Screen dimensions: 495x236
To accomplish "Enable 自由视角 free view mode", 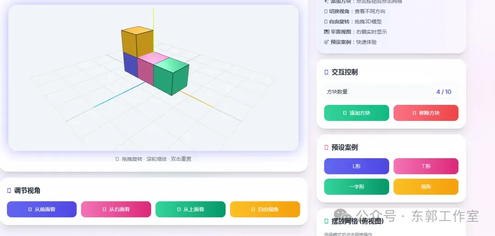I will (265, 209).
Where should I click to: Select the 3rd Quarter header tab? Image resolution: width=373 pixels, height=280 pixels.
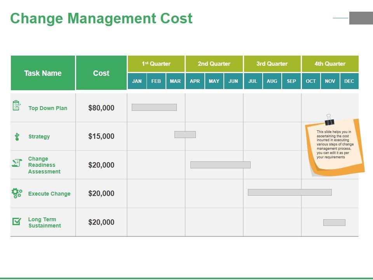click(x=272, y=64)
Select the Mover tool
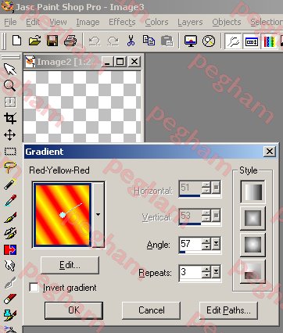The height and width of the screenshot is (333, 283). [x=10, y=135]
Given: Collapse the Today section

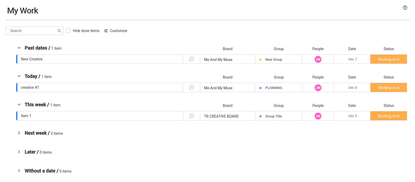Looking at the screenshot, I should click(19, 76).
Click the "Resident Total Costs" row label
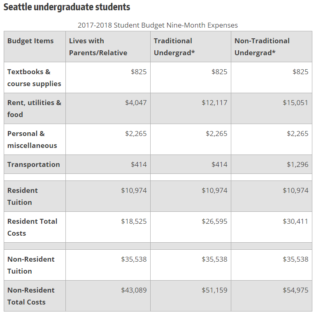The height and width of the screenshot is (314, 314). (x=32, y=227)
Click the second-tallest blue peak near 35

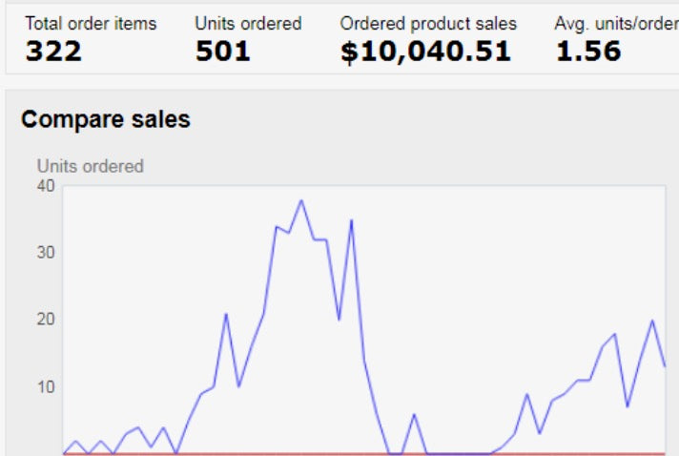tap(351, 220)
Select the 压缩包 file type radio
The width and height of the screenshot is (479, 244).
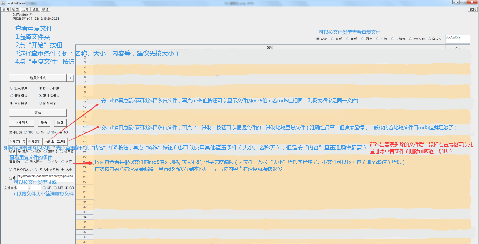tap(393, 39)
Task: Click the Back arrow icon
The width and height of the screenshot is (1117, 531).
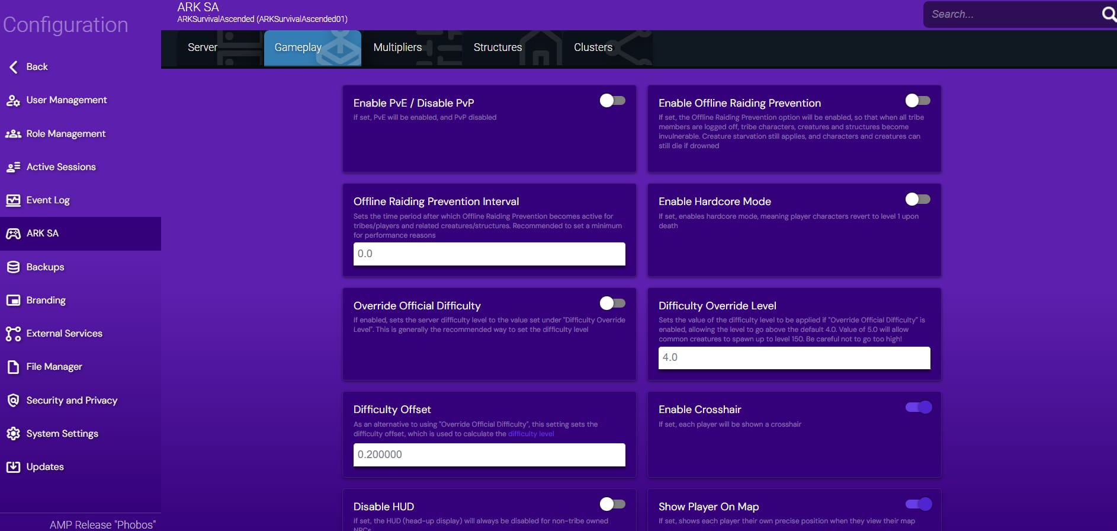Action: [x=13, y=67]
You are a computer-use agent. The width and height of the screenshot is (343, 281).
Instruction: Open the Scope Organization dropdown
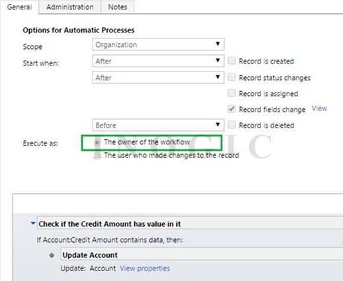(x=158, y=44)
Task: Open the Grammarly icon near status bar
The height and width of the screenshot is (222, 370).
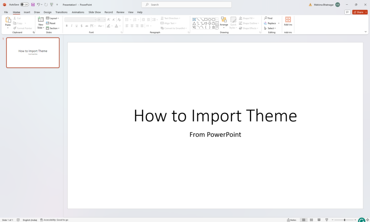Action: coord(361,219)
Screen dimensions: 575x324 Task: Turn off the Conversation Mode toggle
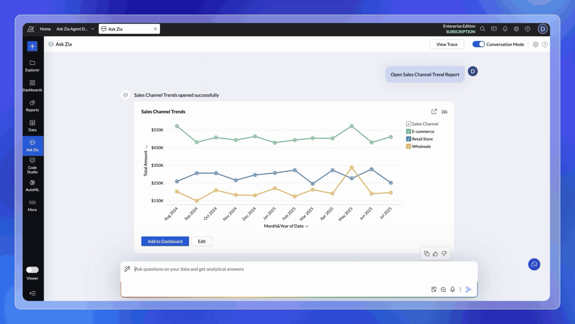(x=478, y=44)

☆ ☆ ☆ ☆

_Task instructions_: Lay out the listing from the line containing "Where should I" through the end of the listing as a two-column CSV headed instruction and answer. Give one row per item, put each field in quotes, turn line breaks into spaces, and leave out the pictures.

_Answer for the task_:
instruction,answer
"Where should I click to: Select the 3rd Quarter header tab? Image resolution: width=373 pixels, height=280 pixels.","click(x=272, y=64)"
"Select the Mover tool","The height and width of the screenshot is (333, 283). [x=10, y=135]"
"Given: Collapse the Today section","Looking at the screenshot, I should click(19, 76)."
"Click the ""Resident Total Costs"" row label","The height and width of the screenshot is (314, 314). (x=32, y=227)"
"Click the second-tallest blue peak near 35","tap(351, 220)"
"Select the 压缩包 file type radio The width and height of the screenshot is (479, 244).","tap(393, 39)"
"Task: Click the Back arrow icon The width and height of the screenshot is (1117, 531).","Action: [x=13, y=67]"
"You are a computer-use agent. The width and height of the screenshot is (343, 281). Instruction: Open the Scope Organization dropdown","(x=158, y=44)"
"Task: Open the Grammarly icon near status bar The height and width of the screenshot is (222, 370).","Action: coord(361,219)"
"Screen dimensions: 575x324 Task: Turn off the Conversation Mode toggle","(x=478, y=44)"